• _USING THE INFORMATION_
• 1. Can you copy the Flaran Abbey text word for word, from "The abbey did" to "the French Revolution."?
• 2. How does the Flaran Abbey text go on after its last sentence? Write the next part.

• _READING TEXT_
*** Block opens ***

Flaran Abbey is a former Cistercian abbey located near Valence-sur-Baïse, in the département of Gers, France. The abbey was founded in 1151, as a daughter house of Escaladieu Abbey, at the confluence of the Auloue and Baïse rivers, between the towns of Condom and Auch. The abbey was founded by Burgundian monks and today represents one of the best preserved abbeys in the south-west of France.

==History==

After its foundation in the 12th century, Flaran Abbey experienced rapid growth. In the middle of the 13th century, the abbey, jointly with Gerald V, Count of Armagnac, founded the fortified town of Valence-sur-Baïse on a hillside on the other side of the Baïse river.

The abbey did not escape the vicissitudes of history, beginning with the Hundred Years' War, which ended with the Plantagenet county of Gascony being realigned with France. Engulfed by fire during the French Wars of Religion, the abbey was restored by subsequent abbots, but was suppressed and sold off during the French Revolution.

*** Block closes ***

• _RECORDS SHOWN_

*** Block opens ***

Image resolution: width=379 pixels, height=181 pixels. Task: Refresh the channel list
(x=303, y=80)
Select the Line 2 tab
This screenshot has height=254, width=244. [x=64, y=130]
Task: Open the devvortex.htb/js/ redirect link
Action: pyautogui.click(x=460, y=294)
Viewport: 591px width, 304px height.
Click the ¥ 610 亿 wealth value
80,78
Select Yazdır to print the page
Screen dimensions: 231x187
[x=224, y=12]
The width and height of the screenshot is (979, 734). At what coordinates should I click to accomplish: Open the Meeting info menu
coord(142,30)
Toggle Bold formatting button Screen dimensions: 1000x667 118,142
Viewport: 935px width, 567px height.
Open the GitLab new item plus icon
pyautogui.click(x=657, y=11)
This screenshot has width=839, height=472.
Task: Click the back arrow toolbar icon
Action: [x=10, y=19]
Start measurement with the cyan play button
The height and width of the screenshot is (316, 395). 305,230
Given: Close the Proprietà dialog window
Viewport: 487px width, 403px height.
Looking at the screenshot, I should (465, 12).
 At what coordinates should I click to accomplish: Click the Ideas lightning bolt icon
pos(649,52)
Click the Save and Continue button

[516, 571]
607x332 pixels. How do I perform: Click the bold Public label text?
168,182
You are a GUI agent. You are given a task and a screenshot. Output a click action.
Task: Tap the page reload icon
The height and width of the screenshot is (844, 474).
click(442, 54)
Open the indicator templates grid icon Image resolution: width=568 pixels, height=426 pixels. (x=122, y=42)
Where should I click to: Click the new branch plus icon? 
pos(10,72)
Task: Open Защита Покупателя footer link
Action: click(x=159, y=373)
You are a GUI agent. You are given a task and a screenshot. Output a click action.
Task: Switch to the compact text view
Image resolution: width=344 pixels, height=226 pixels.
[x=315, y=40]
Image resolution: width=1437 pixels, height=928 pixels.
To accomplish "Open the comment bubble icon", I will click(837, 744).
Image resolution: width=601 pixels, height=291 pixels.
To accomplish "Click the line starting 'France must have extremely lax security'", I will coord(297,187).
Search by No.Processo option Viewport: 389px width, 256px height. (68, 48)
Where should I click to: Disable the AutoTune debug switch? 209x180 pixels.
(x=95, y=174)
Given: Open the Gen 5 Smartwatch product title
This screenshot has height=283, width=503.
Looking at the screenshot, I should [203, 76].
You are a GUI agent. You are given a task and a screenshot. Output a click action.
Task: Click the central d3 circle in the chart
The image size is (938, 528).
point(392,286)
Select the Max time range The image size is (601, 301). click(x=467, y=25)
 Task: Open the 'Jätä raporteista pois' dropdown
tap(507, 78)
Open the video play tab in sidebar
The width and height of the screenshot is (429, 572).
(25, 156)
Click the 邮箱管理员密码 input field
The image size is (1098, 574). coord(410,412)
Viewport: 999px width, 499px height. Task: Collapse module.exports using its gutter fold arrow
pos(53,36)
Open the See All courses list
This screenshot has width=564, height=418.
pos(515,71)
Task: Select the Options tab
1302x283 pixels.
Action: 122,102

*** Block closes ***

• _YOUR WRITTEN ANSWERS_
• 1.
The abbey did not escape the vicissitudes of history, beginning with the Hundred Years' War, which ended with the Plantagenet county of Gascony being realigned with France. Engulfed by fire during the French Wars of Religion, the abbey was restored by subsequent abbots, but was suppressed and sold off during the French Revolution.

• 2.
In 1913, the Archaeological Society of Gers intervened so that the abbey would not end up in the architectural collection of George Grey Barnard that resulted in The Cloisters museum in New York City.

The site was purchased by the department of Gers in 1972 and underwent an intense restoration project; it is now the site of numerous cultural activities. The site houses a permanent exhibition on the pilgrimage route to Santiago de Compostela, the Way of St. James.